Passage provided:
__________________________________________________
COMMISSIONER'S DECISION
Section 2: Elevator Call Assignments
The application and claims are directed to a combination of elements that
form an elevator apparatus and are acceptable under S2. Refection withdrawn.
This decision deals with Applicant's request for review by the Commissioner
of Patents of the Final Action on application 362,377 (Class 364-4) filed
October 15, 1980, assigned to Otis Elevator Co. entitled RELATIVE SYSTEM
RESPONSE ELEVATORCALL ASSIGNMENTS. The inventor is Joseph Bittar. The
Examiner in charge issued a Final Action on October 27, 1983 refusing to
allow the application. In view of information that has become available
subsequent to the Final Action, the Patent Appeal Board believes a review
of the evidence on file permits a sufficient assessment of the merits of
the application without conducting a Hearing. The Board recognizes that
Applicant's right to a Hearing has not been waived.
The application relates to an elevator system servicing a plurality of
floors in a building, shown in figure 1 reproduced below, a simplified
illustration of the components implementing the elevator functions.
(see formula I)
The Group controller 17 for multi-car operations receives the up and down
calls from each floor landing 18 and assigns cars according to various
strategies using the controller and the panel 21 and the responses from the
car controllers 16 which in turn communicate with the cab controllers 34.
The group controller includes the signal reception means and the integrated
elements which respond to the signals received, and produces commands to
the cars based on a plurality of constantly changing aspects of operation
and on an overall program structure.
Figure 3, reproduced below, illustrates the overall system and the routines
(some referring to other figures for detail) which communicate their
separate response factors to the group controller.
(see formula I)
These on-going routines provide signals, or response factors, indicating
for each cycle of elevator operation a continually updated disposition of
the cars in an elevator system configuration. Some of the outputs of the
routines are briefly referred to as follows, but not all of the tasks
performed by each routine is intended to be given by the brief reference
thereto. The routine of fig. 4 produces force calls for the lobby whenever
there are no calls for, and no calls at, the lobby in order to effect a
preference to have lobby service. For each car, assignments based on its
highest and lowest calls are provided by figure 5.The running mode,
including the door position, of each car is obtained by figure 6. A
determination of car availability, load condition, whether the motor
generator set of a car is running, is made by the routine in figure 7. An
indication of the sameness of the hall call and the commutable floor of a
car is produced by figure 8. The routine of figure 9 sets a special
pointer to the committable floor of a car and sets an advance pointer one
step ahead of it. The routine in figure 10 calculates run time for cars to
move upwardly or downwardly through the zones separating them from the hall
calls, and considers whether hall calls or car calls are to be serviced. A
relative system response determining if a car under consideration can
accommodate a hall call is made in figure 11, and the lowest sytem response
is identified in figure 12. The routine in figure 13 provides information
whether the car should answer, or has answered, a call at its next
committable floor. Transfer to the calls group demand routine of figure 14
is then made. Various outputs to the halls and the lobby panel,
preparation of signals to send to the cars, and communication with them,
are provided by routines 22, 23 and 24 respectively.
__________________________________________________
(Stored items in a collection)

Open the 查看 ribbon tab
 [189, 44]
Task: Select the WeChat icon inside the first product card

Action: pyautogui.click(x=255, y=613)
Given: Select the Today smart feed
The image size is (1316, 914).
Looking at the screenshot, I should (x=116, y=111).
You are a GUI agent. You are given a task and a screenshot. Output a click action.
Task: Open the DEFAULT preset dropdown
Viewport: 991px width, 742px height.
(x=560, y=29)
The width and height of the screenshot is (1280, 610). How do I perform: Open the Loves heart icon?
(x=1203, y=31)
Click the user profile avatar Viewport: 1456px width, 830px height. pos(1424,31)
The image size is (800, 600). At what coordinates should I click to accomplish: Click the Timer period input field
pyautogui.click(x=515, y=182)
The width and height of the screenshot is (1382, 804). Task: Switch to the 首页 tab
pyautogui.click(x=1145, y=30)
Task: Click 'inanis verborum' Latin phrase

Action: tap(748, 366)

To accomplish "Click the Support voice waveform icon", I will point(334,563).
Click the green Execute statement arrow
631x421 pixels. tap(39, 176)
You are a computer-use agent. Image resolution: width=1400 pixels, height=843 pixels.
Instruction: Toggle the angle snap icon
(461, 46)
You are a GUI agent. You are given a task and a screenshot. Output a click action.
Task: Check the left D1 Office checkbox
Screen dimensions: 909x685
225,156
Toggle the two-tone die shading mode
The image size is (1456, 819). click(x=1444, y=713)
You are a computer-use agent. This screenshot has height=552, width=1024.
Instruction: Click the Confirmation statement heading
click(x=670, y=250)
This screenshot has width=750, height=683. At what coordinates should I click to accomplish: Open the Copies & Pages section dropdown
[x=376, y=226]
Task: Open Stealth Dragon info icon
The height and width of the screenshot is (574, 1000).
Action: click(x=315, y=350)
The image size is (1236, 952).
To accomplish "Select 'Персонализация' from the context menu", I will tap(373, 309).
__________________________________________________
Given instruction A:
In the patent decision, list every component that has a reference numeral in the paragraph beginning "The Group controller 17". Give each with its numeral.
Given instruction B:
Pick up the patent decision on the elevator system at the end of its last sentence and write what follows.

Task result A:
- Group controller 17
- Floor landing 18
- Panel 21
- Car controllers 16
- Cab controllers 34

Task result B:
In his Final Action the Examiner refuses the application for disclosing and
claiming non-statutory subject matter in view of Sections 2 and 28(3) of
the Patent Act. He considers the elevator system of figure 1 and the
controller shown in figure 2 are "common and/or well known in the elevator
art". He regards claims 1 to 11 as defining "... the new mode of the
operational control of the well known elevator system". He draws
Applicant's attention to guideline 3 published in the P.O.R. of August 1,
1978, and to the court cases, Schlumberger vs. The Commissioner of Patents
56 CPR (2d) page 204, and the United States Supreme Court decision Diamond
vs. Diehr 209 USPQ p.1. In rejecting the application he said, in part, as
follows:
Turning to the present application, the essential subject
matter lies in the programs or routines shown in figures 3 to
14. What is new here is the discovery of these programs to
instruct the well known microcomputer to control the well known
elevator hardware shown in figures 1 and 2. Since the
applicant has not disclosed any new electronic circuit or
hardware to carry out these programs, then these programs could
be assimilated to a "mere scientific principle" or
"instructions to operate a computer".
In the response to the Final Action, Applicant argued in part as follows:
...
... the claims of the present application are not directed to a
computer program or algorithm per se but, rather, they are
directed to an elevator system including, as noted above, a
number of elevators each including a car, car motion means,
etc. and means for registering car calls, call controller
means, with the system being characterized by a novel and non-
obvious type of elevator operational control. The system uses
a processing unit to carry out various functions to achieve
that control. The processing unit may be a central processing
unit, an analog computer, or even a conglomeration of discrete
logic components. The selection does not matter because it
does not matter what specific type of processor is used. It is
the operational control provided by the overall system that is
novel and non-obvious, not the processor. Hence, it is
immaterial that similar hardware parts may be shown in the
other patents noted by the Examiner. This is a system
invention; the invention lies in the manner in which its parts
co-act and are controlled. Stated differently, the utility of
the invention can be said to reside in the useful results
produced by the combination of the novel elevator operational
control and the elevator system components set forth in the
claims. These give rise to new elevator control and
performance characteristics.
...
In support of his argument, Applicant discusses various court decisions to
show his subject matter is patentable. He disagrees with the
interpretation given, in the Final Action, to the decision in Schlumberger,
supra, and the decision in Diehr, supra. He recognizes there are many
areas of human endeavours that do not constitute proper subject matter, and
refers to Lawson vs. The Commissioner of Patents 62 CPR p. 107 as follows,
It was held that the development in question was not proper
subject matter for a patent in that the method fell within the
skill of a solicitor and conveyancer and that of a planning
consultant and surveyor. It was described as being an art
which belongs to the professional field and not a manual art or
skill.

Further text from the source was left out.